## WORK INSTRUCTIONS
Return each of the records below word for word, leaving every line unchanged.
______________________________
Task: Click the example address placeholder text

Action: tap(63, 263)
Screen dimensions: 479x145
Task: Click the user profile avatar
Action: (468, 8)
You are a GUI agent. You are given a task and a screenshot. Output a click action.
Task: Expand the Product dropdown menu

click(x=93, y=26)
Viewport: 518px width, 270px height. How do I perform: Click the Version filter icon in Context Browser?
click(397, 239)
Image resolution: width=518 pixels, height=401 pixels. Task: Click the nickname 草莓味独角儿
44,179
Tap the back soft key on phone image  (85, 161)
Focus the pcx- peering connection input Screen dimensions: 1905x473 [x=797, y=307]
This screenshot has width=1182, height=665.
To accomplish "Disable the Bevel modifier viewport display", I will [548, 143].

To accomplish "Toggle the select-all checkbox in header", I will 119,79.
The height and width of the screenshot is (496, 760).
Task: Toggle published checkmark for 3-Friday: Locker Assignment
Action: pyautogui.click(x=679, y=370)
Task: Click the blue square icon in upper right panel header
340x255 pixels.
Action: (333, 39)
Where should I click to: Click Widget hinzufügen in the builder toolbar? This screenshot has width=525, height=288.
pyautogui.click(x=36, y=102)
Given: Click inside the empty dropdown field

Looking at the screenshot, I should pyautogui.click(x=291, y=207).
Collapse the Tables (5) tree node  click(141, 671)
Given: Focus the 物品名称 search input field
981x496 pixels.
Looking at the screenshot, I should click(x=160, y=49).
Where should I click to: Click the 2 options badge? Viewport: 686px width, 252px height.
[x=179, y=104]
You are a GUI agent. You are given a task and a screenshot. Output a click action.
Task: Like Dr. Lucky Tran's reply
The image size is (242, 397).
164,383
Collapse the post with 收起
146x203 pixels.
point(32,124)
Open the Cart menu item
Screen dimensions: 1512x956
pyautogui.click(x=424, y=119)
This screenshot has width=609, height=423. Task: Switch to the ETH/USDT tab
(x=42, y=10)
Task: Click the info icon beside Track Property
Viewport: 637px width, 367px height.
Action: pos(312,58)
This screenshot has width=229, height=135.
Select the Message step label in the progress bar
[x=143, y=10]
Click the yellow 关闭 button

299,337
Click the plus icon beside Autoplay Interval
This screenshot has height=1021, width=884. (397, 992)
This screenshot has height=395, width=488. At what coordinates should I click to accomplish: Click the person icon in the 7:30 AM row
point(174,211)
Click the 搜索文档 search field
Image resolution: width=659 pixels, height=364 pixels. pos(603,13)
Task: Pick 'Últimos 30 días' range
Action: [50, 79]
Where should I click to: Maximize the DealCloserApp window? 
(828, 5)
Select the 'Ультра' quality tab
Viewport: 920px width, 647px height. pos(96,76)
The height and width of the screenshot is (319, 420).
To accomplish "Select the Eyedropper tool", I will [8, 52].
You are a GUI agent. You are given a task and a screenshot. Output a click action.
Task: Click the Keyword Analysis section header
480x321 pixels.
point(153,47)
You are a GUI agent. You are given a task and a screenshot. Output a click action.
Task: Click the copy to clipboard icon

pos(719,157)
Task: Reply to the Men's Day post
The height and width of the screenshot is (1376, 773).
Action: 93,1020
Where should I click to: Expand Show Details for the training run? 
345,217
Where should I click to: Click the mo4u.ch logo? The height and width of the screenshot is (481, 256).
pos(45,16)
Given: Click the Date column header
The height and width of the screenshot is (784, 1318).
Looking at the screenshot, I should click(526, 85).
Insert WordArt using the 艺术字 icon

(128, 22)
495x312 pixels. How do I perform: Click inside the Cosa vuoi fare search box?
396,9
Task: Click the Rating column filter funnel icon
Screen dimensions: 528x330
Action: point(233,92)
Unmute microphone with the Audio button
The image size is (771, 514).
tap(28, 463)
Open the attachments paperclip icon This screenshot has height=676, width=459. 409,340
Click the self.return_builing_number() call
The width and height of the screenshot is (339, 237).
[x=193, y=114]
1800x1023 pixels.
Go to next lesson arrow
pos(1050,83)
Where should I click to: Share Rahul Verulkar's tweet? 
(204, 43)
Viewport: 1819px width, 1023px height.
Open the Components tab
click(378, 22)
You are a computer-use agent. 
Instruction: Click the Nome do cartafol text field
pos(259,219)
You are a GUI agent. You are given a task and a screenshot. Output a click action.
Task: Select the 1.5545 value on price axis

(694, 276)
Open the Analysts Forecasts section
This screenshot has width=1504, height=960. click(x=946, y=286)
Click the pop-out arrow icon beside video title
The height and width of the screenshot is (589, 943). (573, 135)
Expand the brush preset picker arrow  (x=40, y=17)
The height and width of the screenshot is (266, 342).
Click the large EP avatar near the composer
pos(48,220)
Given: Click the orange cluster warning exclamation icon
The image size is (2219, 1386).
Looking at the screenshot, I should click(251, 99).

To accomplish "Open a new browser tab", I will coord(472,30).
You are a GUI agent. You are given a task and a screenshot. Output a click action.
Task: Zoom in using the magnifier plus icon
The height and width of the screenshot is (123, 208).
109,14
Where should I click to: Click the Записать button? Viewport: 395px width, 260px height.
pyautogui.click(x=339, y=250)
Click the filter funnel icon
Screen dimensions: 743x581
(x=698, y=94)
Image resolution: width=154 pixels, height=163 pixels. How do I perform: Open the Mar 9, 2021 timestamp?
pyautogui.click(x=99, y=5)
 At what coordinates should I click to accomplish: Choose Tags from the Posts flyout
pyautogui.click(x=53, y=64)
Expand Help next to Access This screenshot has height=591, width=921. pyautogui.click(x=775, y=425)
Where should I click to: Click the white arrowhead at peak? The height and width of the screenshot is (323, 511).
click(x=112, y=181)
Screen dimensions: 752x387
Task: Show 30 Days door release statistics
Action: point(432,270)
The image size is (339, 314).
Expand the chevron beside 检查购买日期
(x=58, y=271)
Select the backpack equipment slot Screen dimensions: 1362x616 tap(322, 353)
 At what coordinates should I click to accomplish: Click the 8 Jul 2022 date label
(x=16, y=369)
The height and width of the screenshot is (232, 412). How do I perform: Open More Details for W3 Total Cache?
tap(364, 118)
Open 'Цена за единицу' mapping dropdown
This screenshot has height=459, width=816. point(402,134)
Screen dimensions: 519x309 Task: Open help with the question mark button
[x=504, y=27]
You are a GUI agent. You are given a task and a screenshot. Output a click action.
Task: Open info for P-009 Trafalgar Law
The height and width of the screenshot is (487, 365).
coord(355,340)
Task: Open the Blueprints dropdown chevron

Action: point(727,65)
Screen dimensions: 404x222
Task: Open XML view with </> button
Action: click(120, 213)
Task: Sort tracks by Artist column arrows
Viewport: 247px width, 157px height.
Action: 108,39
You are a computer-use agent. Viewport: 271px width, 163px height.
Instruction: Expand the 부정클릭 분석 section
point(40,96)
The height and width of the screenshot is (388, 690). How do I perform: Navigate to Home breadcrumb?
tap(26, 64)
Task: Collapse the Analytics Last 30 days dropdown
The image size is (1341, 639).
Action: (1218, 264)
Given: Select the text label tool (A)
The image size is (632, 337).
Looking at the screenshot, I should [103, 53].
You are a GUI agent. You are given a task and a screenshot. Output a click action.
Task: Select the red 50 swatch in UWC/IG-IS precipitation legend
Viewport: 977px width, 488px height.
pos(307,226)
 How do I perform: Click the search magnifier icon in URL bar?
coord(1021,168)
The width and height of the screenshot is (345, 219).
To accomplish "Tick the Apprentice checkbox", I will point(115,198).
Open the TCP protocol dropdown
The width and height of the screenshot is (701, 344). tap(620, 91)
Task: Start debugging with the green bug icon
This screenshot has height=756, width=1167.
______________________________
## TASK SOLUTION
Task: Click the example address placeholder text

Action: tap(63, 263)
Screen dimensions: 479x145
Task: Click the user profile avatar
Action: (468, 8)
You are a GUI agent. You are given a task and a screenshot. Output a click action.
Task: Expand the Product dropdown menu

click(x=93, y=26)
Viewport: 518px width, 270px height. How do I perform: Click the Version filter icon in Context Browser?
click(397, 239)
Image resolution: width=518 pixels, height=401 pixels. Task: Click the nickname 草莓味独角儿
44,179
Tap the back soft key on phone image  (85, 161)
Focus the pcx- peering connection input Screen dimensions: 1905x473 [x=797, y=307]
This screenshot has width=1182, height=665.
To accomplish "Disable the Bevel modifier viewport display", I will [548, 143].

To accomplish "Toggle the select-all checkbox in header", I will 119,79.
The height and width of the screenshot is (496, 760).
Task: Toggle published checkmark for 3-Friday: Locker Assignment
Action: pyautogui.click(x=679, y=370)
Task: Click the blue square icon in upper right panel header
340x255 pixels.
Action: (333, 39)
Where should I click to: Click Widget hinzufügen in the builder toolbar? This screenshot has width=525, height=288.
pyautogui.click(x=36, y=102)
Given: Click inside the empty dropdown field

Looking at the screenshot, I should pyautogui.click(x=291, y=207).
Collapse the Tables (5) tree node  click(141, 671)
Given: Focus the 物品名称 search input field
981x496 pixels.
Looking at the screenshot, I should click(x=160, y=49).
Where should I click to: Click the 2 options badge? Viewport: 686px width, 252px height.
[x=179, y=104]
You are a GUI agent. You are given a task and a screenshot. Output a click action.
Task: Like Dr. Lucky Tran's reply
The image size is (242, 397).
164,383
Collapse the post with 收起
146x203 pixels.
point(32,124)
Open the Cart menu item
Screen dimensions: 1512x956
pyautogui.click(x=424, y=119)
This screenshot has width=609, height=423. Task: Switch to the ETH/USDT tab
(x=42, y=10)
Task: Click the info icon beside Track Property
Viewport: 637px width, 367px height.
Action: pos(312,58)
This screenshot has width=229, height=135.
Select the Message step label in the progress bar
[x=143, y=10]
Click the yellow 关闭 button

299,337
Click the plus icon beside Autoplay Interval
This screenshot has height=1021, width=884. (397, 992)
This screenshot has height=395, width=488. At what coordinates should I click to accomplish: Click the person icon in the 7:30 AM row
point(174,211)
Click the 搜索文档 search field
Image resolution: width=659 pixels, height=364 pixels. pos(603,13)
Task: Pick 'Últimos 30 días' range
Action: [50, 79]
Where should I click to: Maximize the DealCloserApp window? 
(828, 5)
Select the 'Ультра' quality tab
Viewport: 920px width, 647px height. pos(96,76)
The height and width of the screenshot is (319, 420).
To accomplish "Select the Eyedropper tool", I will [8, 52].
You are a GUI agent. You are given a task and a screenshot. Output a click action.
Task: Click the Keyword Analysis section header
480x321 pixels.
point(153,47)
You are a GUI agent. You are given a task and a screenshot. Output a click action.
Task: Click the copy to clipboard icon

pos(719,157)
Task: Reply to the Men's Day post
The height and width of the screenshot is (1376, 773).
Action: 93,1020
Where should I click to: Expand Show Details for the training run? 
345,217
Where should I click to: Click the mo4u.ch logo? The height and width of the screenshot is (481, 256).
pos(45,16)
Given: Click the Date column header
The height and width of the screenshot is (784, 1318).
Looking at the screenshot, I should click(526, 85).
Insert WordArt using the 艺术字 icon

(128, 22)
495x312 pixels. How do I perform: Click inside the Cosa vuoi fare search box?
396,9
Task: Click the Rating column filter funnel icon
Screen dimensions: 528x330
Action: point(233,92)
Unmute microphone with the Audio button
The image size is (771, 514).
tap(28, 463)
Open the attachments paperclip icon This screenshot has height=676, width=459. 409,340
Click the self.return_builing_number() call
The width and height of the screenshot is (339, 237).
[x=193, y=114]
1800x1023 pixels.
Go to next lesson arrow
pos(1050,83)
Where should I click to: Share Rahul Verulkar's tweet? 
(204, 43)
Viewport: 1819px width, 1023px height.
Open the Components tab
click(378, 22)
You are a computer-use agent. 
Instruction: Click the Nome do cartafol text field
pos(259,219)
You are a GUI agent. You are given a task and a screenshot. Output a click action.
Task: Select the 1.5545 value on price axis

(694, 276)
Open the Analysts Forecasts section
This screenshot has width=1504, height=960. click(x=946, y=286)
Click the pop-out arrow icon beside video title
The height and width of the screenshot is (589, 943). (573, 135)
Expand the brush preset picker arrow  (x=40, y=17)
The height and width of the screenshot is (266, 342).
Click the large EP avatar near the composer
pos(48,220)
Given: Click the orange cluster warning exclamation icon
The image size is (2219, 1386).
Looking at the screenshot, I should click(251, 99).

To accomplish "Open a new browser tab", I will coord(472,30).
You are a GUI agent. You are given a task and a screenshot. Output a click action.
Task: Zoom in using the magnifier plus icon
The height and width of the screenshot is (123, 208).
109,14
Where should I click to: Click the Записать button? Viewport: 395px width, 260px height.
pyautogui.click(x=339, y=250)
Click the filter funnel icon
Screen dimensions: 743x581
(x=698, y=94)
Image resolution: width=154 pixels, height=163 pixels. How do I perform: Open the Mar 9, 2021 timestamp?
pyautogui.click(x=99, y=5)
 At what coordinates should I click to accomplish: Choose Tags from the Posts flyout
pyautogui.click(x=53, y=64)
Expand Help next to Access This screenshot has height=591, width=921. pyautogui.click(x=775, y=425)
Where should I click to: Click the white arrowhead at peak? The height and width of the screenshot is (323, 511).
click(x=112, y=181)
Screen dimensions: 752x387
Task: Show 30 Days door release statistics
Action: point(432,270)
The image size is (339, 314).
Expand the chevron beside 检查购买日期
(x=58, y=271)
Select the backpack equipment slot Screen dimensions: 1362x616 tap(322, 353)
 At what coordinates should I click to accomplish: Click the 8 Jul 2022 date label
(x=16, y=369)
The height and width of the screenshot is (232, 412). How do I perform: Open More Details for W3 Total Cache?
tap(364, 118)
Open 'Цена за единицу' mapping dropdown
This screenshot has height=459, width=816. point(402,134)
Screen dimensions: 519x309 Task: Open help with the question mark button
[x=504, y=27]
You are a GUI agent. You are given a task and a screenshot. Output a click action.
Task: Open info for P-009 Trafalgar Law
The height and width of the screenshot is (487, 365).
coord(355,340)
Task: Open the Blueprints dropdown chevron

Action: point(727,65)
Screen dimensions: 404x222
Task: Open XML view with </> button
Action: click(120, 213)
Task: Sort tracks by Artist column arrows
Viewport: 247px width, 157px height.
Action: 108,39
You are a computer-use agent. Viewport: 271px width, 163px height.
Instruction: Expand the 부정클릭 분석 section
point(40,96)
The height and width of the screenshot is (388, 690). How do I perform: Navigate to Home breadcrumb?
tap(26, 64)
Task: Collapse the Analytics Last 30 days dropdown
The image size is (1341, 639).
Action: (1218, 264)
Given: Select the text label tool (A)
The image size is (632, 337).
Looking at the screenshot, I should [103, 53].
You are a GUI agent. You are given a task and a screenshot. Output a click action.
Task: Select the red 50 swatch in UWC/IG-IS precipitation legend
Viewport: 977px width, 488px height.
pos(307,226)
 How do I perform: Click the search magnifier icon in URL bar?
coord(1021,168)
The width and height of the screenshot is (345, 219).
To accomplish "Tick the Apprentice checkbox", I will point(115,198).
Open the TCP protocol dropdown
The width and height of the screenshot is (701, 344). tap(620, 91)
Task: Start debugging with the green bug icon
This screenshot has height=756, width=1167.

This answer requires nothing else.